The advisory board approved moving forward with the proposal in a unanimous vote.
Library board President Linda McClain expressed her thoughts on the proposal.
“Is it going to fix everything?” McClain asked. “No. But I think this is a step in the right direction.”
Library Board Member Ryan Fiala said the proposal for the different patron cards, “still gives the parent the ability to control what (a child) is reading,” in offering his support of the plan.
Local parent and book activist Scott Preston — who has repeatedly spoken about what he feels are inappropriate books in the library at numerous city council meetings — said he supported the differing age-based patron card proposal.
“I do support this idea,” Preston said.
The issue of restricting access to some content and books at the city library has been part of the wider debate over allegedly sexually explicit books and controversial LGBTQ-themed books raging in the city since late December.
Two parental rights activists at the center of the book debate — Sandra Murray and her daughter, Kelley Garay — spoke during meeting, expressing their repeated claims that sexually explicit and inappropriate books were in their opinion available to children in the Keene library.

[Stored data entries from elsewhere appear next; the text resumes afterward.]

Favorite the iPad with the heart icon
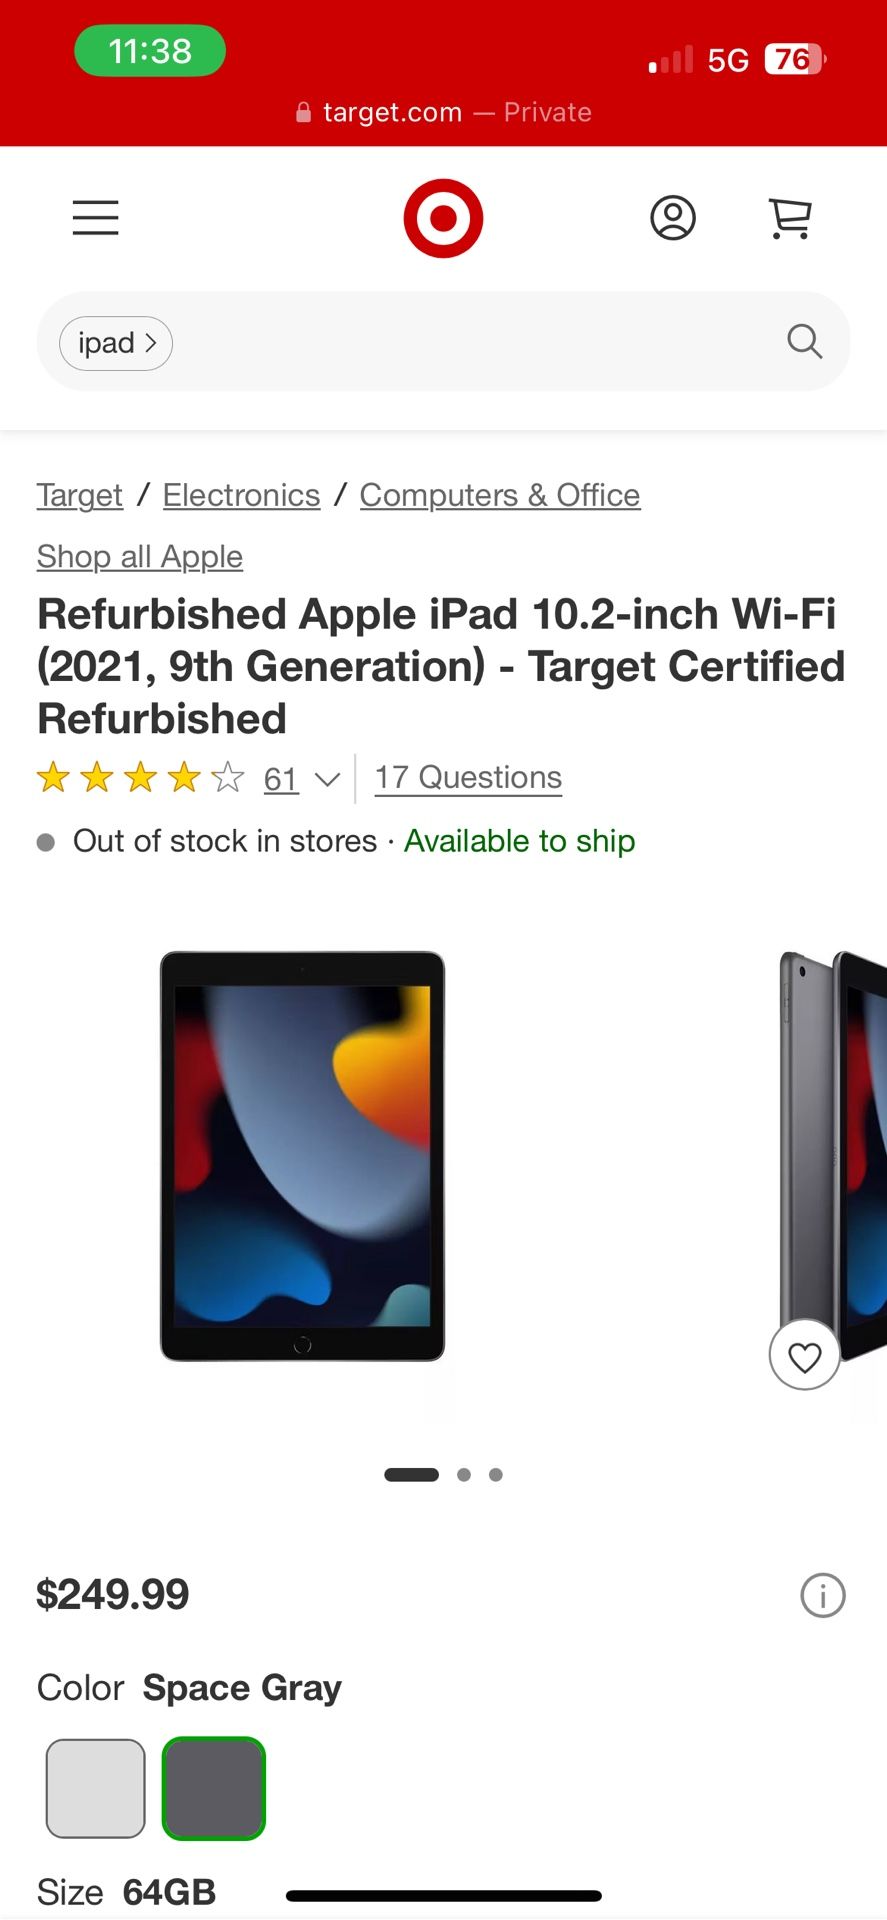The image size is (887, 1920). click(804, 1356)
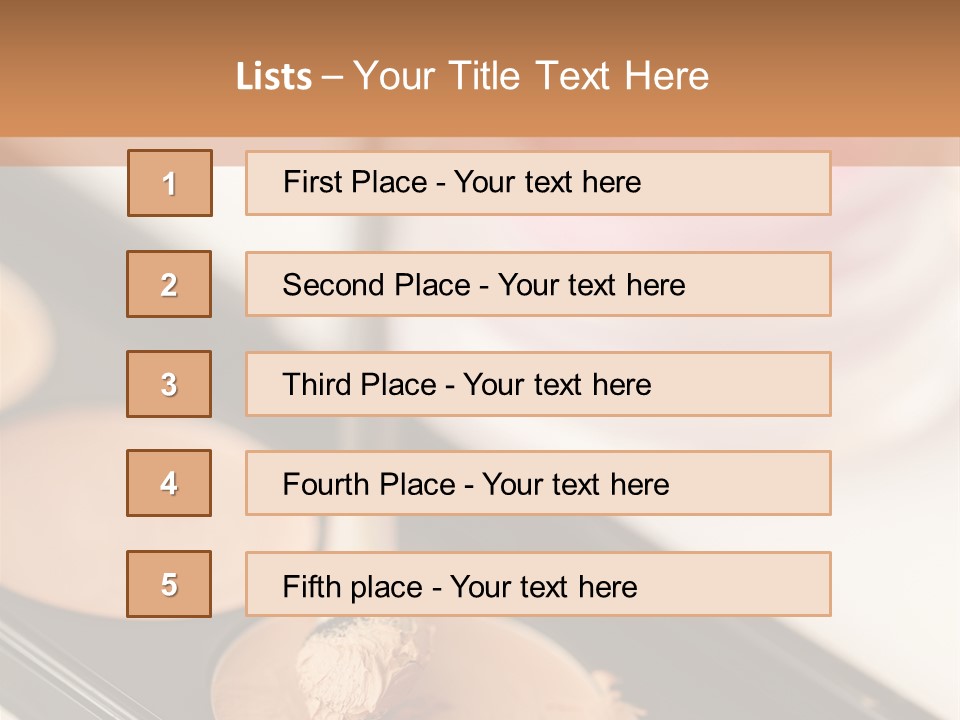Click the dash in the slide title
The width and height of the screenshot is (960, 720).
(x=333, y=77)
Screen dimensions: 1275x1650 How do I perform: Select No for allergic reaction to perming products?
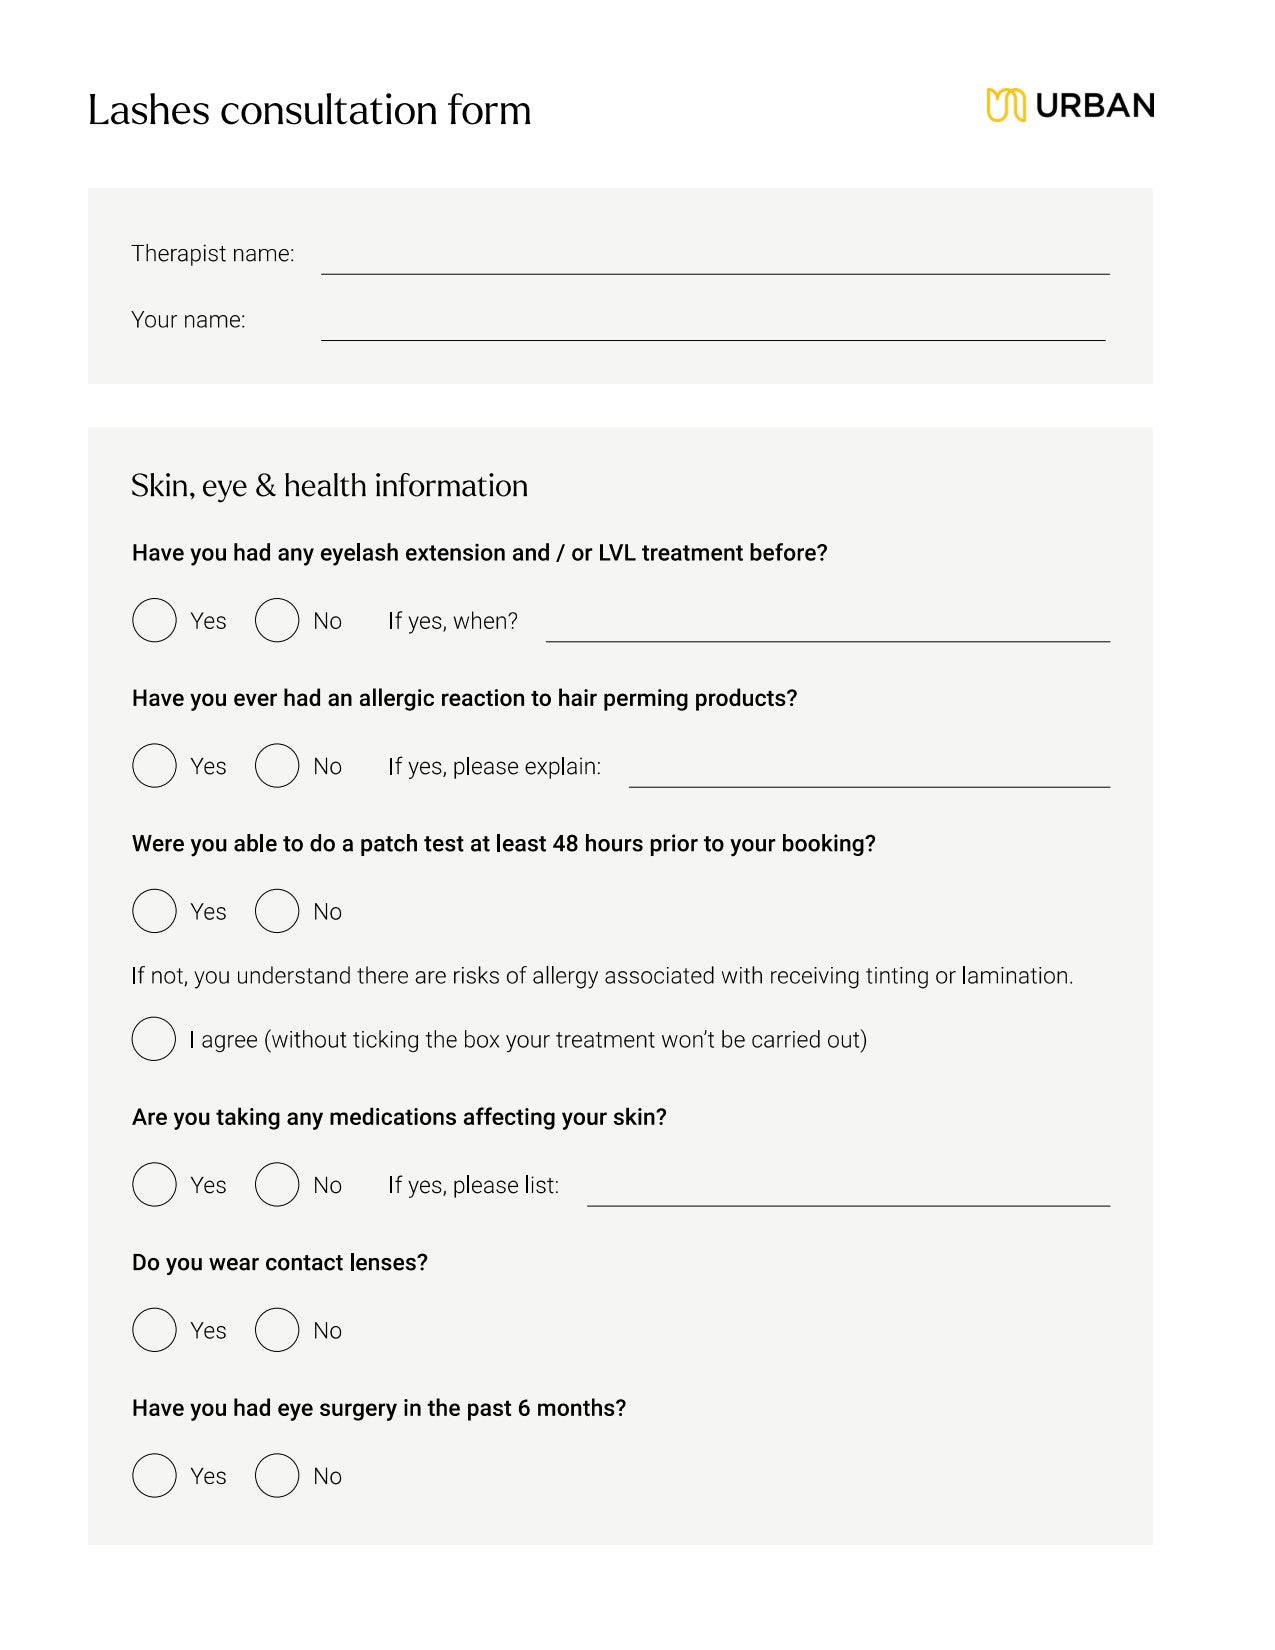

Garay also said her only goal as a mother of two children was to protect her kids from inappropriate content. The mother-daughter duo have repeatedly spoken at city council meetings about books they believe are inappropriate, and the pair has also formally requested several books be removed from the library. Those efforts have been unsuccessful.
On Monday, Murray complained for second time in four weeks about a new book ordered by the library staff, “Rainbow Parenting: A Guide to Raising Your (zero) to 10-year-old Queer.” Murray spoke during the June 27 meeting of the Fremont City Council about the book, stating it was on order and was in her opinion, not appropriate for the library’s shelves.
“The library has proven to us there truly is a war on parents for their children’s minds,” Murray said while reading from a prepared statement. “(The author) is a woke extremist who uses her new book to blatantly instruct educators to bring queer and gender-affirming lessons into the classroom without parental knowledge. The book is full of woke propaganda. Does this book bring literary value to the community?”
Murray then asked why the library staff continues to purchase LGBTQ-themed and what she believes are inappropriate books for children.
“These actions of the library staff have been a slap in the face to the parents of Fremont who care about their children’s innocence,” Murray added. “The library has spoken as if they are going to change the selection policies to maintain a more balanced collection. Upon review, I can see that the new policies do nothing of the sort.”
England-Biggs contradicted the allegation from Murray that the staff has bought only certain types of books, telling the board and attendees that two books considered to be “anti-transgender” in topic had been ordered to give patrons opposing viewpoints on the issue.
McClain said the recent months-long debate over what books and materials are allowed in the city library as well as appropriate for children has been a challenge for both England-Biggs and the staff at the library.
That stress, she added, has also impacted the library advisory board — who are all volunteers — and had led to difficult months as numerous community members have complained about certain sexual education and LGBTQ-themed books and materials since late December.
McClain stressed that neither the library nor the library advisory board had ever received any complaints from parents alleging that “grooming” of children was occurring at Keene Memorial Library.
In response to claims from Murray and others in the community that, “the idea that our staff is grooming children or sexualizing children,” McClain said it is not happening in any manner.
“I stand by our staff. Our staff is not grooming children. They are not actively grooming,” McClain said.
The Keene Memorial Library Advisory Board meets once a month. The next meeting is tentatively scheduled for 6:30 p.m., Monday, Aug. 21.